A 135g sample of ice is in a freezer at -21 degrees celsius. It is removed from the freezer and allowed to melt and the resulting water warms up to the room temperature of 23 degrees celsius. How much energy is absorbed by the 135g sample? The specific heat capacity of ice is 2.0J gC and the heat of fusion of ice is 0.33Kj g
m=135g
T1= -21C
T2= 23 C
c= 2.0J gC
H fusion = 0.33Kj g
Q=mcT
I don't know what to do after this
q1 = heat absorbed to move ice from -21 to zero C.
q1 = mass ice x specific heat ice x (Tfinal-Tinital)
q2 = heat needed to melt the ice; i.e., change solid ice @ zero C to liquid water @ zero C.
q2 = mass ice x heat fusion ice
q3 = heat needed to change T of water at zero C to 23 C.
q3 = mass water x specific heat water x (Tfinal-Tinitial)
Total Q = q1 + q2 + q3
To find the total energy absorbed by the ice during the entire process, we need to consider two steps:
Step 1: Heating the ice from -21°C to 0°C
For this step, we can use the formula:
Q1 = mcΔT
where
m = mass of the ice = 135g
c = specific heat capacity of ice = 2.0 J/g°C
ΔT = change in temperature = 0°C - (-21°C) = 21°C
Q1 = 135g * 2.0 J/g°C * 21°C
Q1 = 5670 J
Step 2: Melting the ice at 0°C to water at 0°C
To calculate the energy required for this step, we need to use the formula:
Q2 = mL
where
m = mass of the ice = 135g
L = heat of fusion of ice = 0.33 kJ/g = 0.33 * 1000 J/g
Q2 = 135g * 0.33kJ/g
Q2 = 44550 J
Step 3: Heating the water from 0°C to 23°C
Finally, we need to calculate the energy required to heat the water from 0°C to 23°C using the formula:
Q3 = mcΔT
where
m = mass of water = 135g
c = specific heat capacity of water = 4.184 J/g°C (approximately)
ΔT = change in temperature = 23°C - 0°C = 23°C
Q3 = 135g * 4.184 J/g°C * 23°C
Q3 = 135g * 96.232 J
Q3 = 12990.12 J
Total energy absorbed:
Q(total) = Q1 + Q2 + Q3
Q(total) = 5670 J + 44550 J + 12990.12 J
Q(total) = 63210.12 J
Therefore, the 135g sample of ice absorbs approximately 63210.12 J of energy during the entire process.
To calculate the total amount of energy absorbed by the 135g sample of ice, we need to consider two phases: the phase from ice to water at 0 degrees Celsius (melting), and the phase from water at 0 degrees Celsius to the final temperature at 23 degrees Celsius (warming up).
First, let's calculate the energy required to melt the ice.

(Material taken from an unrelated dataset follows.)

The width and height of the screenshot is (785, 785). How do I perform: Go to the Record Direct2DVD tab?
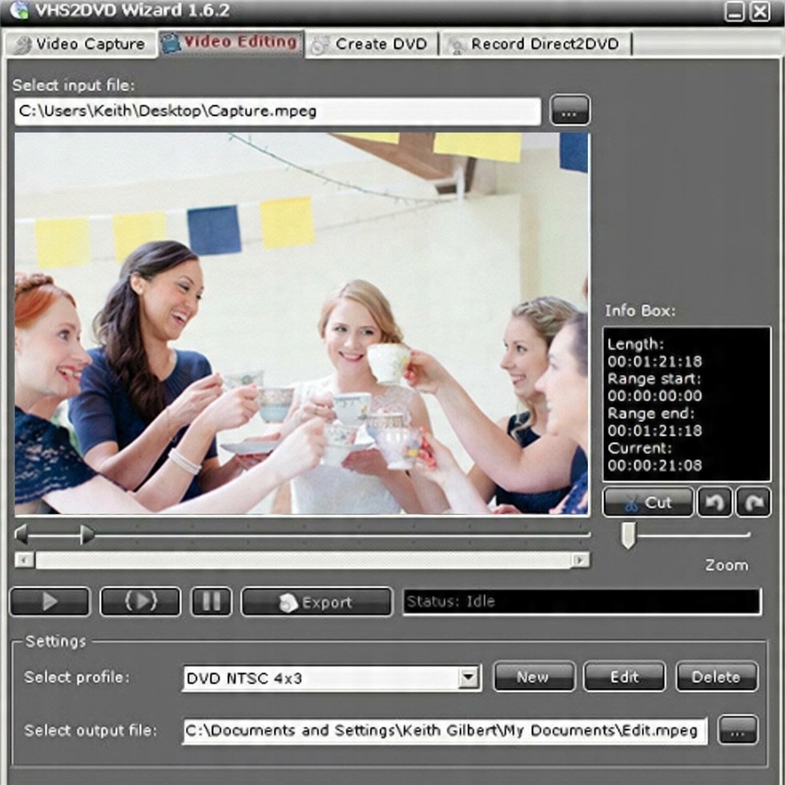click(x=536, y=44)
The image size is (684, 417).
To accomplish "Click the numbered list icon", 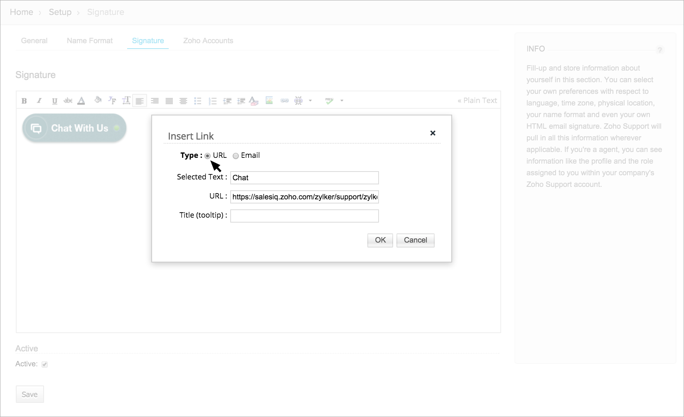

The formula to calculate the energy change during the phase change (melting) is:
Q_melting = m * H_fusion
Where:
Q_melting is the energy absorbed during the phase change from ice to water (in Joules)
m is the mass of the sample (in grams)
H_fusion is the heat of fusion of ice (in Joules per gram)
Plugging in the values:
m = 135g
H_fusion = 0.33KJ/g = 330J/g
Q_melting = 135g * 330J/g
Q_melting = 44,550J
So, the ice absorbs 44,550J of energy during the melting phase.
After the ice has melted, it warms up from 0 degrees Celsius to the final temperature of 23 degrees Celsius. To calculate the energy absorbed during this phase, we use the formula:
Q_warming = m * c * ΔT
Where:
Q_warming is the energy absorbed during warming (in Joules)
m is the mass of the sample (in grams)
c is the specific heat capacity of water (in Joules per gram Celsius)
ΔT is the change in temperature (in Celsius)
Plugging in the values:
m = 135g
c = 2.0J/g°C
ΔT = 23°C - 0°C = 23°C
Q_warming = 135g * 2.0J/g°C * 23°C
Q_warming = 6210J
So, the water formed from the melted ice absorbs 6210J of energy during the warming phase.
To find the total energy absorbed by the 135g sample, we need to sum the energy absorbed during melting and warming:
Total energy absorbed = Q_melting + Q_warming
Total energy absorbed = 44,550J + 6210J
Total energy absorbed = 50,760J
So, the 135g sample of ice absorbs a total of 50,760J of energy as it goes from -21°C in the freezer to 23°C at room temperature.